Biology ETDs

Publication Date

5-1-2014

Abstract

Within grasslands, precipitation, fire, nitrogen (N) addition, and extreme temperatures influence community composition and ecosystem function. The differential influences of these abiotic factors on Chihuahuan Desert grassland communities was examined within the Sevilleta National Wildlife Refuge, located in central New Mexico, U.S.A. Although fire is a natural disturbance in many grasslands, fire during drought temporarily increased forb cover and decreased grass cover for several years. The seasonal timing of fire was not important, rather community recovery was more influenced by the persistent drought conditions. N deposition is increasing worldwide due to human activities, and although additional N increases productivity and decreases diversity in most terrestrial systems, community responses were variable in Chihuahuan Desert grasslands. During above-average precipitation, N addition greatly increased aboveground productivity but did not influence belowground productivity or community composition. During average or below-average precipitation, no effects of N addition on the grassland community occurred. Although human activities provide grasslands with extra N, soil microorganisms help plants naturally acquire N. The activity of soil microbes, and in turn nutrient availability for plants, responded to rainfall events and the proximity to plants and varied throughout the monsoon growing season. Lastly, shrub encroachment is converting grasslands to shrublands and may possibly be reversed by extreme climate events. Following an extreme cold event at the boundary between Chihauhuan Desert grass- and shrublands, shrubs were damaged but not killed by cold temperatures.

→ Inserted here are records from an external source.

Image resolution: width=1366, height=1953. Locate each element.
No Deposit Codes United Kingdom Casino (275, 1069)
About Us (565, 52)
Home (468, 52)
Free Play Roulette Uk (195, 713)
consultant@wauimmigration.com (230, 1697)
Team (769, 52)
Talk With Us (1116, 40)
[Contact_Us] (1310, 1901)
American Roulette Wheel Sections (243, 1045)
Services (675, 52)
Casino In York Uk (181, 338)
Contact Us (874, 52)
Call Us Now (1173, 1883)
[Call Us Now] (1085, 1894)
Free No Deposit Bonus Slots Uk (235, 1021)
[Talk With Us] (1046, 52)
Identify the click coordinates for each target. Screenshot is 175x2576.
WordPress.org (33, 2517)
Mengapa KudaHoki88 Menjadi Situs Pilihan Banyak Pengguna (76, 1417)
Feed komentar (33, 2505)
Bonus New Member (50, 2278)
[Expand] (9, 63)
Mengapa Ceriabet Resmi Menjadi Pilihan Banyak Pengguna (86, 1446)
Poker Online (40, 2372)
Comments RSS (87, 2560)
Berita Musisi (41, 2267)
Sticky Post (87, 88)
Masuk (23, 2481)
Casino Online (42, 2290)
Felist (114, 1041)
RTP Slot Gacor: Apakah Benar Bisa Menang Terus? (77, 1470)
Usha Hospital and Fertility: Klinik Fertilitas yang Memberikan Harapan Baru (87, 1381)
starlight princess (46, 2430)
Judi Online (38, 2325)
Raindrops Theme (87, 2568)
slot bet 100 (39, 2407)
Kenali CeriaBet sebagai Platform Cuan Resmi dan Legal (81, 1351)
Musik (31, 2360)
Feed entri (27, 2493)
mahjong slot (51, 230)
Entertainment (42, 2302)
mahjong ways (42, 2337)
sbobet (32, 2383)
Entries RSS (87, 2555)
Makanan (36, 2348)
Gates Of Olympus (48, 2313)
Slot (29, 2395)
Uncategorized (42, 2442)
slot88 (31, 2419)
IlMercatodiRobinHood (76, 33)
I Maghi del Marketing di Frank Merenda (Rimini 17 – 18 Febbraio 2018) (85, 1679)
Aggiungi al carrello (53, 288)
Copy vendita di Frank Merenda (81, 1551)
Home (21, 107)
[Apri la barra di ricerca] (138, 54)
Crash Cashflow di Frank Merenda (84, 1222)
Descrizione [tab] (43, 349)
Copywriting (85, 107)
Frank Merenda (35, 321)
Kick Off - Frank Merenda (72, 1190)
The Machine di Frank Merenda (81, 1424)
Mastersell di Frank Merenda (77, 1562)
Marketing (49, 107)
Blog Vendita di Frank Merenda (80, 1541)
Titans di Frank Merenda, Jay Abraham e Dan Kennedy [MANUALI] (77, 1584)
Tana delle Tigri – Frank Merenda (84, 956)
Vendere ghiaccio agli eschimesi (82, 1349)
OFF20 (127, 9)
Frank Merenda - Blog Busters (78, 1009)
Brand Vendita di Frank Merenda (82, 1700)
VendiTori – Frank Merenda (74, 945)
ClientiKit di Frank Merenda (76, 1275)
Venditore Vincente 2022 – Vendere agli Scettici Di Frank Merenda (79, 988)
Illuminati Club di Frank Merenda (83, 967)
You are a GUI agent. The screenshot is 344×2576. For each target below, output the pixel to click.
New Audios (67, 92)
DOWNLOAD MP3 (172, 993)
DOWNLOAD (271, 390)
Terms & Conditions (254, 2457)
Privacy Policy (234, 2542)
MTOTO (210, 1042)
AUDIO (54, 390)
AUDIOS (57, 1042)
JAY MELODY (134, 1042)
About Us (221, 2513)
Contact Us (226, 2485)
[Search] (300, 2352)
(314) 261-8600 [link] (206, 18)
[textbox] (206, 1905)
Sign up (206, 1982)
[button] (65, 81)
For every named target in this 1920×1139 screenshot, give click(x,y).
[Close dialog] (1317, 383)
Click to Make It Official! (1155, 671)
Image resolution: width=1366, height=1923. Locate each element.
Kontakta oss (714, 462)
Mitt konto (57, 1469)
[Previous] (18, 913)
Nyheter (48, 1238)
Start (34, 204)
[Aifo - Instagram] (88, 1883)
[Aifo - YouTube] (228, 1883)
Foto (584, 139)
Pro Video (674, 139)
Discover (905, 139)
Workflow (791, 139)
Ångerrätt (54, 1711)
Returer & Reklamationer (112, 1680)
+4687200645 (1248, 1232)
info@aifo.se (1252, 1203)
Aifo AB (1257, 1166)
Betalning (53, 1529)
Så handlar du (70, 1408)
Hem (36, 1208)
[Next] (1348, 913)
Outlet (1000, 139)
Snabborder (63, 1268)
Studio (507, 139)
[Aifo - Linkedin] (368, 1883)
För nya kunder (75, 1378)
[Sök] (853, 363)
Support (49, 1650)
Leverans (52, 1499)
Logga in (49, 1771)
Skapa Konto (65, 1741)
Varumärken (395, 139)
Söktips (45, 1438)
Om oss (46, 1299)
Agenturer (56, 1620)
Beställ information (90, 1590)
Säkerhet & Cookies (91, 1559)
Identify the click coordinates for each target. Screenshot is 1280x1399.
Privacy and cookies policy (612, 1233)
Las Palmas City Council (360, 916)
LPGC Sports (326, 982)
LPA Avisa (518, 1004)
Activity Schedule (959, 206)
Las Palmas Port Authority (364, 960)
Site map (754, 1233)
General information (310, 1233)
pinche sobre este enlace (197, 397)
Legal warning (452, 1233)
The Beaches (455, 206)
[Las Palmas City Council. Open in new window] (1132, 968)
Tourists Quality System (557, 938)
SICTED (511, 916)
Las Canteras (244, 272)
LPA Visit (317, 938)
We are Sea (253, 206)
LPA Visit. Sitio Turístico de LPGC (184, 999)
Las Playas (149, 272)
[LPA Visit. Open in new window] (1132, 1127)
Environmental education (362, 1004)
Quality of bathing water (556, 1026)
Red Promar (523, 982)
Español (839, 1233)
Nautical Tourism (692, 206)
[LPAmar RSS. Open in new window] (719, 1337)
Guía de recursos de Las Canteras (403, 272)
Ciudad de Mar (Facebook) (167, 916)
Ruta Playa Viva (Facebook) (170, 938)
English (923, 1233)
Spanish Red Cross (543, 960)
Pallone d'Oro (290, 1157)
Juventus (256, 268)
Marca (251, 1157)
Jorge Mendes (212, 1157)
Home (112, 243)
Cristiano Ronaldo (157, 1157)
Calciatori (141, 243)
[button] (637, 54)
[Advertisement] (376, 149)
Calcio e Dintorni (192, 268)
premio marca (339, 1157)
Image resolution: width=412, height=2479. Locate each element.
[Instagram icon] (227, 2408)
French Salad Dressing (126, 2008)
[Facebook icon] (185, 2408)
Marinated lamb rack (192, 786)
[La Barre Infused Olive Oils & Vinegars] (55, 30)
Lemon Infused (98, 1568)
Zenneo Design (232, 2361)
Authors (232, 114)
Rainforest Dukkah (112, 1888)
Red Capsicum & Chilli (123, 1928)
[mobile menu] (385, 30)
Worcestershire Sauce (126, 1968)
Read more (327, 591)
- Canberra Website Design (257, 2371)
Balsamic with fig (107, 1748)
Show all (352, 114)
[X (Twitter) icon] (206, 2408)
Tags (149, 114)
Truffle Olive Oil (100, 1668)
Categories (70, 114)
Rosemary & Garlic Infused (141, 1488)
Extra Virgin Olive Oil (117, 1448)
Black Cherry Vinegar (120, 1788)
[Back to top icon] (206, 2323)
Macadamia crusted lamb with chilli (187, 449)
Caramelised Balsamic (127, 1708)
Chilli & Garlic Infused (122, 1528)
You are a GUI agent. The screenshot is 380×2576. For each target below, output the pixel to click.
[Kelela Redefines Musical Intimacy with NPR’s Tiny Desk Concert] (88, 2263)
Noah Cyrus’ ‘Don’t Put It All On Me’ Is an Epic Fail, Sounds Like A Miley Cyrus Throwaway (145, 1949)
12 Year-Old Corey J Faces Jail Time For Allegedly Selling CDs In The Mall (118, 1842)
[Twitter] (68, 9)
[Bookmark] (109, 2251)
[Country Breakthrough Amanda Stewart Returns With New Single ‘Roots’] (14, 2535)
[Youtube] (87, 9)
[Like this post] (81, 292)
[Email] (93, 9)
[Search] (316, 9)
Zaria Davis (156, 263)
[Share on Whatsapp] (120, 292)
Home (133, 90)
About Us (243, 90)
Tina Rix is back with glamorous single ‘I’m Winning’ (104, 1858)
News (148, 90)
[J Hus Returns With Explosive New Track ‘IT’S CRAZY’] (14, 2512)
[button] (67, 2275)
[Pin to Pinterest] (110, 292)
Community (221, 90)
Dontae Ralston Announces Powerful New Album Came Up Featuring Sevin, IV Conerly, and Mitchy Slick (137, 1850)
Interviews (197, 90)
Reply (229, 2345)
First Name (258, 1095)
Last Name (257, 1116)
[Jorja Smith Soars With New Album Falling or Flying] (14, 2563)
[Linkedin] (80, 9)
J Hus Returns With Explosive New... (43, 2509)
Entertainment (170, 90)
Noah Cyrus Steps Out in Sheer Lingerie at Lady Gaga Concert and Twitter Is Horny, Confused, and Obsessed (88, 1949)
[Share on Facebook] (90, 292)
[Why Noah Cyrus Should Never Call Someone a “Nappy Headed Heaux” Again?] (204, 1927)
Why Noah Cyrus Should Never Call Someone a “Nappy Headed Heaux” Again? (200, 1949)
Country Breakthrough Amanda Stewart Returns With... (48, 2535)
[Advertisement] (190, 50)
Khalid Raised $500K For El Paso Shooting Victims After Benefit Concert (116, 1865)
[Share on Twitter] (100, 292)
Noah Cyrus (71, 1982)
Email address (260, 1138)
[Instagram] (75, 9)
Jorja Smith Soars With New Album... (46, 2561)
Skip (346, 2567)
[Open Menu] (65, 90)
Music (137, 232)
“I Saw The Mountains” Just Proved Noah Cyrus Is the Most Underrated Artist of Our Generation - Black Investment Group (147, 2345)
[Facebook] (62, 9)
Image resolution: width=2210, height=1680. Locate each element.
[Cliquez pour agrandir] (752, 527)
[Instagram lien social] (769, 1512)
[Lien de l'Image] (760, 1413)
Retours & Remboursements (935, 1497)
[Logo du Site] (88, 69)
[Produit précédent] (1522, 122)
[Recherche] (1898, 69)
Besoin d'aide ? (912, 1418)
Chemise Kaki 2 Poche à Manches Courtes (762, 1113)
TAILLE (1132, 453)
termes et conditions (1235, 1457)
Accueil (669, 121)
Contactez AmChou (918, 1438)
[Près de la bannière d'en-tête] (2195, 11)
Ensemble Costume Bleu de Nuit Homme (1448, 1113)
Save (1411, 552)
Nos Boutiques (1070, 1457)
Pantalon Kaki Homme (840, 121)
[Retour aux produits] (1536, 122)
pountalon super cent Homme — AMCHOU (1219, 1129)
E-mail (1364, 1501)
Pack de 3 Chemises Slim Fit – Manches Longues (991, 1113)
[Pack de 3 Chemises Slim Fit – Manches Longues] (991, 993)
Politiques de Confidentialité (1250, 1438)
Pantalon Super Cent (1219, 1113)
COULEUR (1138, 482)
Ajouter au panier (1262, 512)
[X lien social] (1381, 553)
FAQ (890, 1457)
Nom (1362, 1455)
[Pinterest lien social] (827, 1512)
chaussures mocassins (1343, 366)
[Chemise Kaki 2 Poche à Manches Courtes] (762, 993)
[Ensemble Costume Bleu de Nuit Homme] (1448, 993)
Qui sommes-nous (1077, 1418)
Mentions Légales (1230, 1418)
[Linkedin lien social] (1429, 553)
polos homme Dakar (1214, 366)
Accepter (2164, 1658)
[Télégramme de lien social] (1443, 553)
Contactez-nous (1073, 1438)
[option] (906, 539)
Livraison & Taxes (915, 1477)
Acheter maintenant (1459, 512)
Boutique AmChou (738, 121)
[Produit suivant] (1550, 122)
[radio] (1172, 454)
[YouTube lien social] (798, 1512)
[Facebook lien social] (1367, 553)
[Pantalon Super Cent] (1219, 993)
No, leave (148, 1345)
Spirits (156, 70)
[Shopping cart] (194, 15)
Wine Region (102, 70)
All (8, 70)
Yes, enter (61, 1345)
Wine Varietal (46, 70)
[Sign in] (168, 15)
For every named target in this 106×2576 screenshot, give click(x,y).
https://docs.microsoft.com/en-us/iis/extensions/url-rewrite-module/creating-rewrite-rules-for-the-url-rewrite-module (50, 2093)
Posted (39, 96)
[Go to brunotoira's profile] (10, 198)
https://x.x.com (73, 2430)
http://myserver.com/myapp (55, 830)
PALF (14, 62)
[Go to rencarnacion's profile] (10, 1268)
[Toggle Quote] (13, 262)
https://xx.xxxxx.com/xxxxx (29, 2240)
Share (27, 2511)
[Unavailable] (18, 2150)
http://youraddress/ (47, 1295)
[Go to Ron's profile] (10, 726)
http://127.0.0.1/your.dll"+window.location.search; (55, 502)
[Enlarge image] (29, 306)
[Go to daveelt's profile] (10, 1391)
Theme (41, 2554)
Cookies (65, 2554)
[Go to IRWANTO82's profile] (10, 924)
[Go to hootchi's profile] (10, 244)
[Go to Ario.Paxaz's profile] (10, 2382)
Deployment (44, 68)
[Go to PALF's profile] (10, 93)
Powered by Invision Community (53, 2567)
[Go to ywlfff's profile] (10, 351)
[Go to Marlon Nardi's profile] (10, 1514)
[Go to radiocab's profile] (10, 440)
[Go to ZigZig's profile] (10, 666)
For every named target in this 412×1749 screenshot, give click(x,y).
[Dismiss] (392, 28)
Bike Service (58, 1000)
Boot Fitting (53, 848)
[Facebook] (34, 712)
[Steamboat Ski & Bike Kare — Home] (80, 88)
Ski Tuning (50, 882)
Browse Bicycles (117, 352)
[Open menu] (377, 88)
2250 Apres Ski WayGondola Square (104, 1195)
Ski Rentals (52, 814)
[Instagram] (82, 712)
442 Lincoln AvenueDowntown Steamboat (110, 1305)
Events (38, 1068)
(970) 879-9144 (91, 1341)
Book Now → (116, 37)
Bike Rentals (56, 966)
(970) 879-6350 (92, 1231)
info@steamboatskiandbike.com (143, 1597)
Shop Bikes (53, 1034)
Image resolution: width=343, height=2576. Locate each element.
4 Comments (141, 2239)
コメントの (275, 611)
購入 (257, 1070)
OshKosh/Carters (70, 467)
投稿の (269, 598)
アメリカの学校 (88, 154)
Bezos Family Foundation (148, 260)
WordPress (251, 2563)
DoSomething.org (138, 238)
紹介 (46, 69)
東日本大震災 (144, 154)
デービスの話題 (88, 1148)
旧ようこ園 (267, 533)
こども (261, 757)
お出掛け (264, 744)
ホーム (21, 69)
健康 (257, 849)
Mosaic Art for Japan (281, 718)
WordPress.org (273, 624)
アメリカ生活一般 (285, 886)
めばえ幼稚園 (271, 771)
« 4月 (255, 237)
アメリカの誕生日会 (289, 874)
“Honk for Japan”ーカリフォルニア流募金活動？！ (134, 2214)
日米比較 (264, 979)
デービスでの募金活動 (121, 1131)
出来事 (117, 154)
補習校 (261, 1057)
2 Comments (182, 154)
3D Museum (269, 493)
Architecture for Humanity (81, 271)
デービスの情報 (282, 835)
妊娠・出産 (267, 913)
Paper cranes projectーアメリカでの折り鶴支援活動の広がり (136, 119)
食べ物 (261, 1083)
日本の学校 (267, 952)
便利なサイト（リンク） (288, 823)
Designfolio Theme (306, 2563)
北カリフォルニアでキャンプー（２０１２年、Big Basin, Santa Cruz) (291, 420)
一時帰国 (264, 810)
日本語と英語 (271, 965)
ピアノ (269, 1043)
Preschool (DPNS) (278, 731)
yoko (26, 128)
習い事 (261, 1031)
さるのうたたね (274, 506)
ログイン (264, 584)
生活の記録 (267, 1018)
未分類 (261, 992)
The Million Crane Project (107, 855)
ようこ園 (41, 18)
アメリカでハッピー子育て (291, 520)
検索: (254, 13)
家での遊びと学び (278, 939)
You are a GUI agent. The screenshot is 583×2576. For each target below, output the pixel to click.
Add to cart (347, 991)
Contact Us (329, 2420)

Therefore a single cold event might not be influential enough to reverse shrub encroachment. Many factors, including fire, N addition, and shrub encroachment, influence Chihauhaun Desert grasslands, but the magnitude of influence is strongly regulated by precipitation. Some factors, such as fire seasonality and N addition, were not influential during drought and only changed communities when water limitations were alleviated, while other factors, such as extreme cold temperatures, influence communities regardless of soil water status. As humans continue to change abiotic factors and natural environments, it is important to understand how plant communities respond to changing conditions.

Project Sponsors

Research was funded in part by National Science Foundation grants to the University of New Mexico for Long-term Ecological Research, Research Experience for Undergraduates, Doctoral Dissertation Improvement, and Rapid Response Research, a grant from the USDA Forest Service National Fire Plan, the U.S. Department of Energys Office of Science through the Western Regional Center of the National Institute for Climate Change Research, T & E Inc., and several Alumni and Graduate Student Scholarships from the University of New Mexico Graduate Student Association, Department of Biology, and Biology Grad Student Association.

Language

English

Keywords

desert grassland, plant community ecology, climate change, fire, N deposition, extreme climate event, extracellular enzyme activity

Document Type

Dissertation

Degree Name

Biology

Level of Degree

Doctoral

Department Name

UNM Biology Department

First Advisor

Collins, Scott L.

First Committee Member (Chair)

Sinsabaugh, Robert L.

Second Committee Member

Marshall, Diane L.

Third Committee Member

Ford, Paulette L.

Fourth Committee Member

McLaren, Jennie R.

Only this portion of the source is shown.